Mis dedos rozaron el metal frío del relicario. Se abrió con un clic. Dentro, un chip diminuto, casi invisible, estaba anidado. La llave criptográfica. Benjamín tenía razón. Esto era.

Cuando me di la vuelta para salir del estudio, un sonido llegó desde la sala de estar privada de Eduardo. Risas. Su risa. Un sonido que rara vez, si es que alguna vez, había oído en nuestro matrimonio. Un sonido que siempre estaba reservado para otros.

Mis pies se movieron solos, atraídos por una curiosidad morbosa. La puerta estaba entreabierta. Eché un vistazo.

Eduardo estaba allí, sentado en un lujoso sofá. Sofía estaba acurrucada a su lado, su brazo 'lesionado' colgando casualmente sobre su hombro. Se veía perfectamente bien, su rostro radiante, sus ojos brillantes. Estaban compartiendo una botella de champán caro, sus burbujas reflejando el suave brillo de la chimenea.

-¡Oh, Eduardo, fuiste tan brillante! -rio Sofía, presionando un ligero beso en su mejilla. Él no se inmutó-. Hacer que Valeria se disculpara así. Y exponer a su hermano como el criminal que es. Realmente eres el mejor.

Eduardo sonrió, una sonrisa genuina y cálida que envió una punzada de dolor fresco a través de mi pecho.

-Cualquier cosa por ti, cariño. Mereces ser protegida. Mereces la felicidad. -Levantó su copa-. Por nosotros. Por nuestro futuro.

-¡Por nosotros! -intervino Sofía, chocando su copa contra la de él-. Y por deshacernos de esa irritante Valeria. Finalmente, podemos estar juntos, como se debe.

Mi mundo se hizo añicos. De nuevo. El dolor fue tan agudo, tan sofocante, que me robó el aliento. Esto no era solo una traición. Era una burla calculada y cruel. Mi esposo, celebrando con su amante, burlándose de mi sufrimiento, todo mientras mi hermano yacía lisiado en una cama de hospital.

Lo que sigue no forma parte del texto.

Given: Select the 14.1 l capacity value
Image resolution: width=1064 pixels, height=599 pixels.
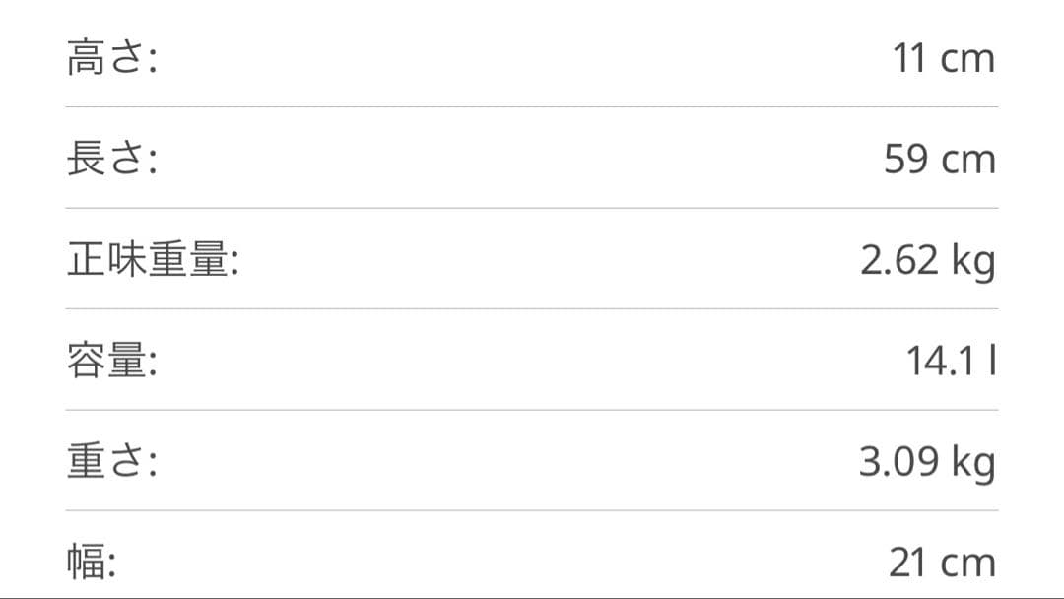Looking at the screenshot, I should pyautogui.click(x=951, y=362).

Retrocedí, un sollozo ahogado escapando de mis labios. El relicario, el símbolo del poder de ella sobre él, de repente se sintió como un carbón ardiente en mi mano. Lo apreté con fuerza, mis uñas clavándose en mi palma, pero el dolor físico no era nada comparado con la agonía en mi alma.

Me di la vuelta y huí, a ciegas. Salí corriendo de la mansión, bajo la lluvia torrencial, las gotas frías mezclándose con mis lágrimas calientes. Corrí hasta que mis pulmones ardieron, hasta que mis piernas gritaron en protesta, hasta que me derrumbé en el pavimento mojado, jadeando por aire.

Los años de devoción silenciosa, los años de sufrimiento silencioso, los años de tonta esperanza. Todo era una mentira. Una mentira grotesca y humillante. Eduardo nunca me amó. Nunca lo haría. Me vio como un medio para un fin, una esposa conveniente, una carga. Y ahora, un contaminante, un enemigo.

La lluvia me lavó la cara, nublando mi visión, pero las imágenes en mi mente eran nítidas: la tierna sonrisa de Eduardo, la sonrisa triunfante de Sofía, el cuerpo roto de Benjamín. Las promesas que le hizo a ella. Siempre.

Y luego, otra ola de náuseas, más fuerte esta vez. Vomité en la cuneta, el sabor amargo un espejo perfecto de mi espíritu roto. Mi mano instintivamente fue a mi estómago. Dos líneas. Un hijo. Su hijo.

No.

No podía. No lo haría. Este niño merecía más que una madre rota por un hombre que nunca la amaría, y un padre que despreciaba su misma existencia. Este niño merecía una oportunidad de una vida normal. Una vida que yo ya no podía darle.

Mi decisión estaba tomada. El matrimonio terminaría. El embarazo terminaría. Borraría todo rastro de Eduardo de la Garza de mi vida.

Pasé los siguientes días en una neblina de dolor y fría determinación. Hice otra cita, esta vez para mí. Para el aborto. Para mi libertad. La empresa de mi padre, el futuro de Benjamín, estas eran mis nuevas prioridades. Mi propio corazón destrozado tendría que arreglárselas solo.

El día de mi cita, mientras yacía en la mesa fría, preparándome para el procedimiento que cortaría el último lazo físico con Eduardo, mi teléfono, que había escondido cuidadosamente, vibró. Era una nueva alerta. Un video. Mi video privado. El que Eduardo había grabado de nosotros, en algún intento desesperado años atrás para traer algo de intimidad a nuestro estéril matrimonio. Estaba siendo transmitido en vivo, públicamente, en la fiesta de cumpleaños de Sofía Cantú. La fiesta a la que Eduardo había exigido que asistiera.

Mi cuerpo se entumeció. No por el procedimiento, no por el duelo inminente, sino por una nueva ola de humillación tan profunda que me robó el aliento. Me estaba destruyendo. Total, pública y completamente.